QotD: Mao’s theory of “protracted war” as adapted to Vietnamese conditions by Võ Nguyên Giáp
The primary architect of Vietnam’s strategy, initially against French colonial forces and then later against the United States and the US-backed South Vietnamese (Republic of Vietnam or RVN) government was Võ Nguyên Giáp.
Giáp was facing a different set of challenges in Vietnam facing either France or the United States which required the framework of protracted war to be modified. First, it must have been immediately apparent that it would never be possible for a Vietnamese-based army to match the conventional military capability of its enemies, pound-for-pound. Mao could imagine that at some point the Red Army would be able to win an all-out, head-on-head fight with the Nationalists, but the gap between French and American capabilities and Vietnamese Communist capabilities was so much wider.
At the same time, trading space for time wasn’t going to be much of an option either. China, of course, is a very large country, with many regions that are both vast, difficult to move in, and sparsely populated. It was thus possible for Mao to have his bases in places where Nationalist armies literally could not reach. That was never going to be possible in Vietnam, a country in which almost the entire landmass is within 200 miles of the coast (most of it is far, far less than that) and which is about 4% the size of China.

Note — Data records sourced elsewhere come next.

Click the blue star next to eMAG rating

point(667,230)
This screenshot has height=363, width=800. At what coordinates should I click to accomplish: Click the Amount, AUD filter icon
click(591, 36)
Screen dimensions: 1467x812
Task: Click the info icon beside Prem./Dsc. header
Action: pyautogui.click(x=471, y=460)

So the theory is going to have to be adjusted, but the basic groundwork – protract the war, focus on will rather than firepower, grind your enemy down slowly and proceed in phases – remains.

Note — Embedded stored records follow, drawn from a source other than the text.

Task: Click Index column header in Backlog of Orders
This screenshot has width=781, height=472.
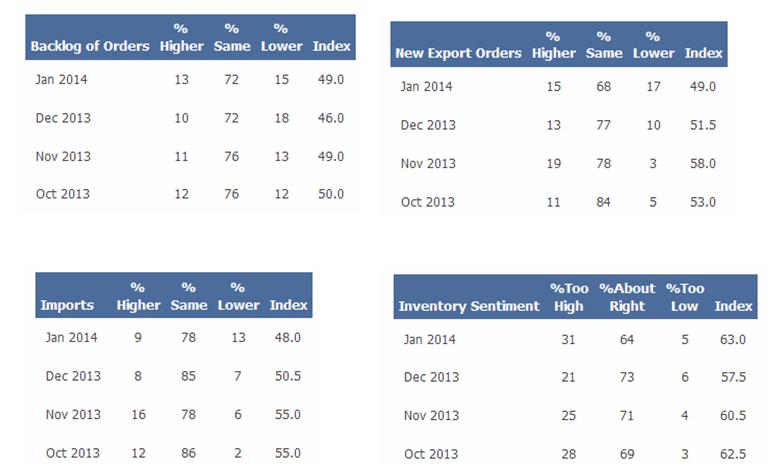Action: click(x=332, y=46)
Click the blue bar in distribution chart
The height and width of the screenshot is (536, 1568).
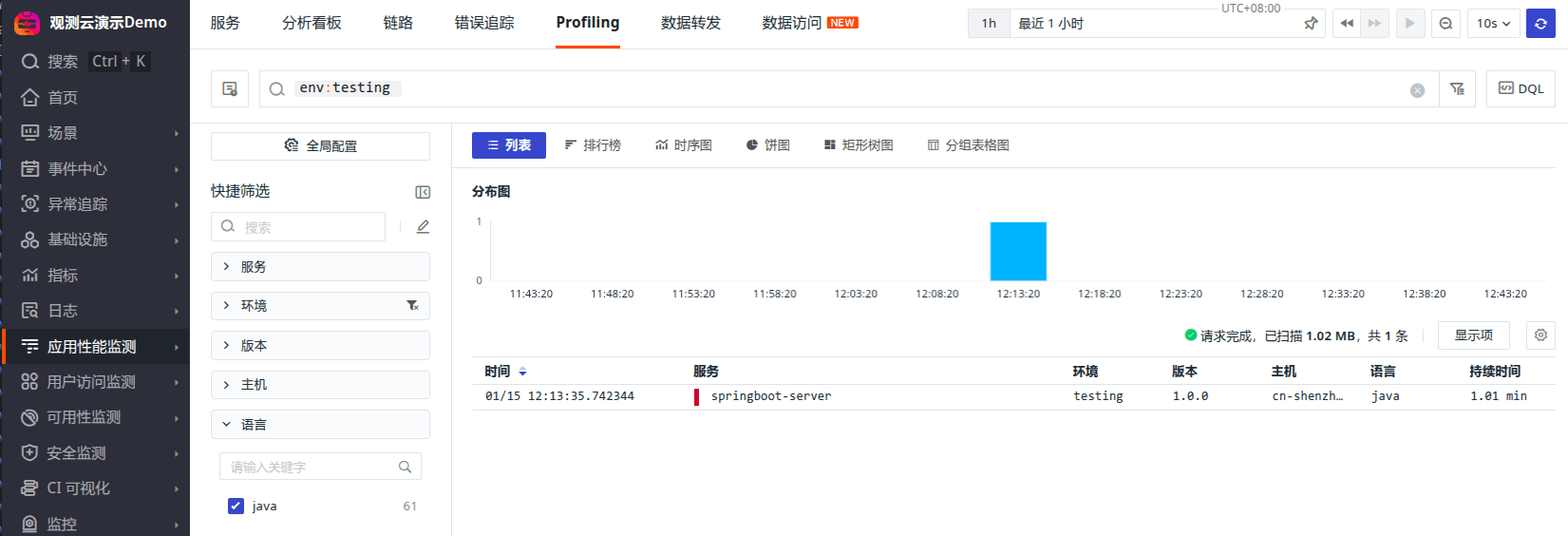pos(1018,252)
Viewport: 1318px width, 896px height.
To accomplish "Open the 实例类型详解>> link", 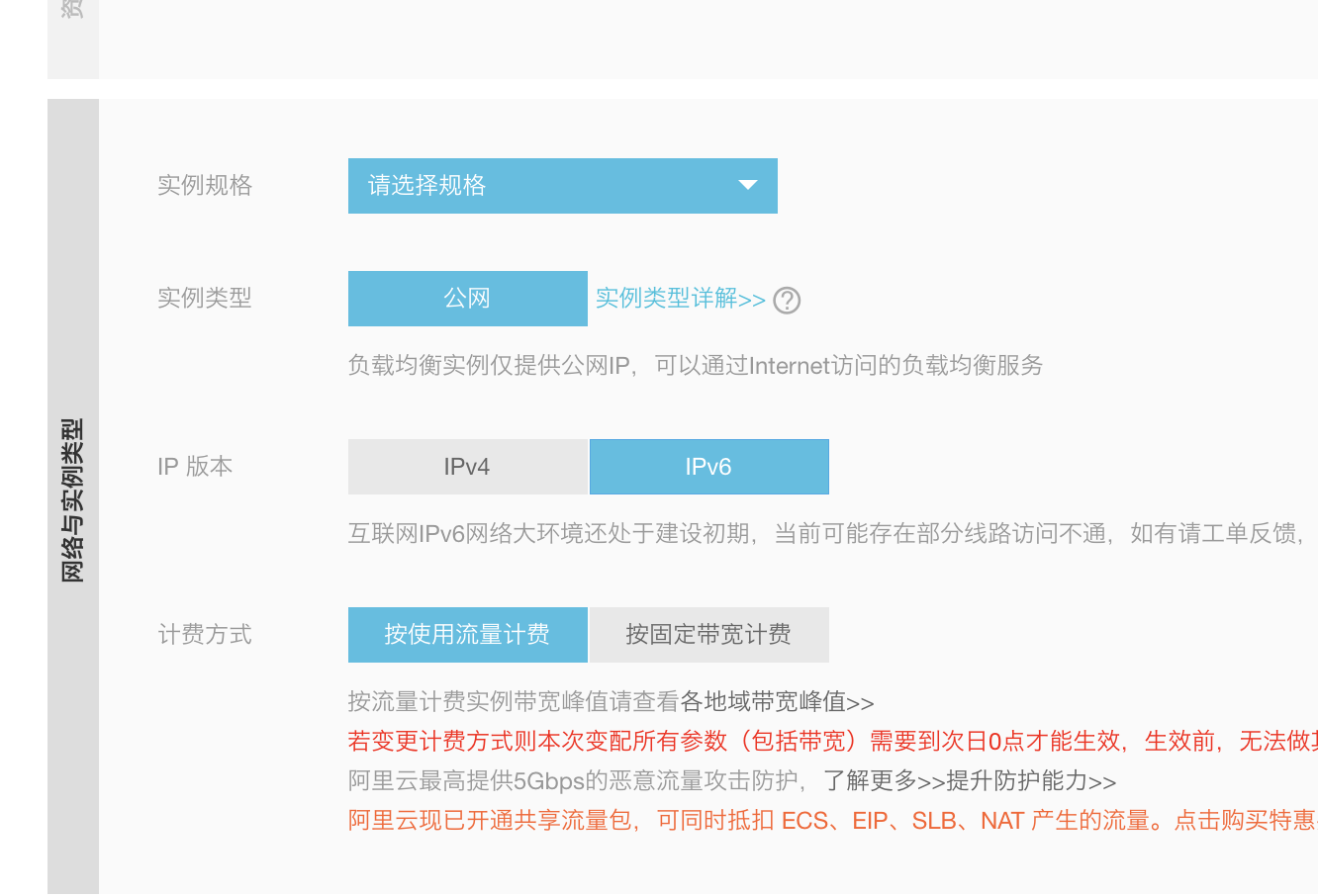I will [x=680, y=299].
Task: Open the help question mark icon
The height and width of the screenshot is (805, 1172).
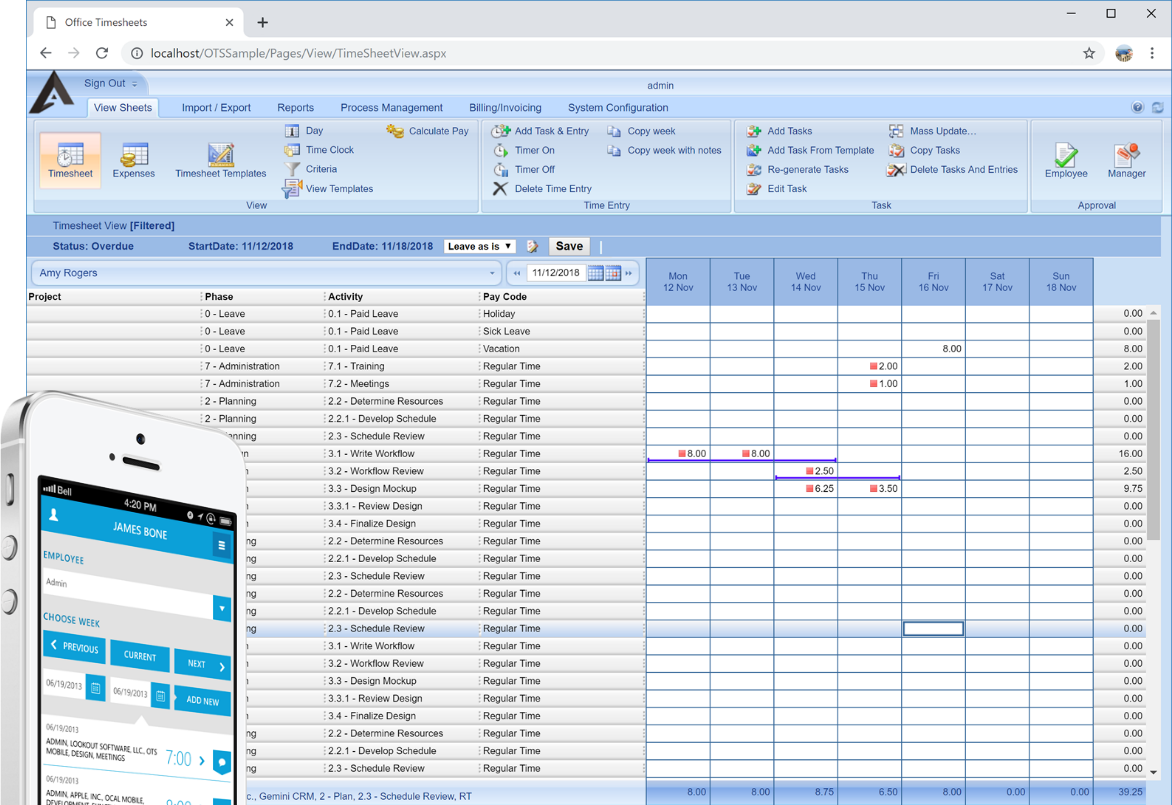Action: (x=1137, y=108)
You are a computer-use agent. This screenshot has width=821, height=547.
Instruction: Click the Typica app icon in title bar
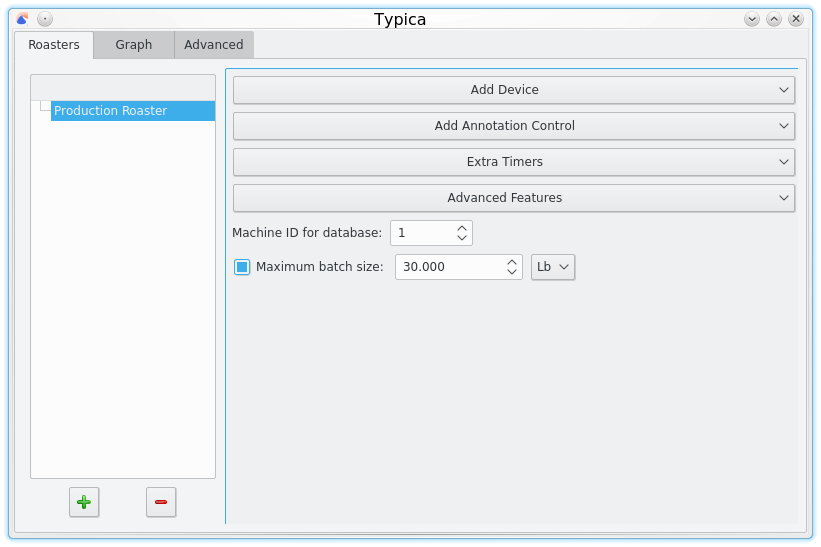point(23,19)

I’m going to need to simplify here, but Giáp makes several key alterations to Mao’s model of protracted war. First, even more than Mao, the political element in the struggle was emphasized as part of the strategy, raised to equality as a concern with the military side and fused with the military operation; together they were termed dau tranh, roughly “the struggle”. Those political activities were divided into three main components. Action among one’s own people consisted of propaganda and motivation designed to reinforce the will of the populace that supported the effort and to gain recruits. Then, action among the enemy people – here meaning Vietnamese who were under the control of the French colonial government or South Vietnam and not yet recruited into the struggle – a mix of propaganda and violent action to gain converts and create dissension. Finally, action against the enemy military, which consisted of what we might define as terroristic violence used as message-sending to negatively impact enemy morale and to encourage Vietnamese who supported the opposition to stop doing so for their own safety.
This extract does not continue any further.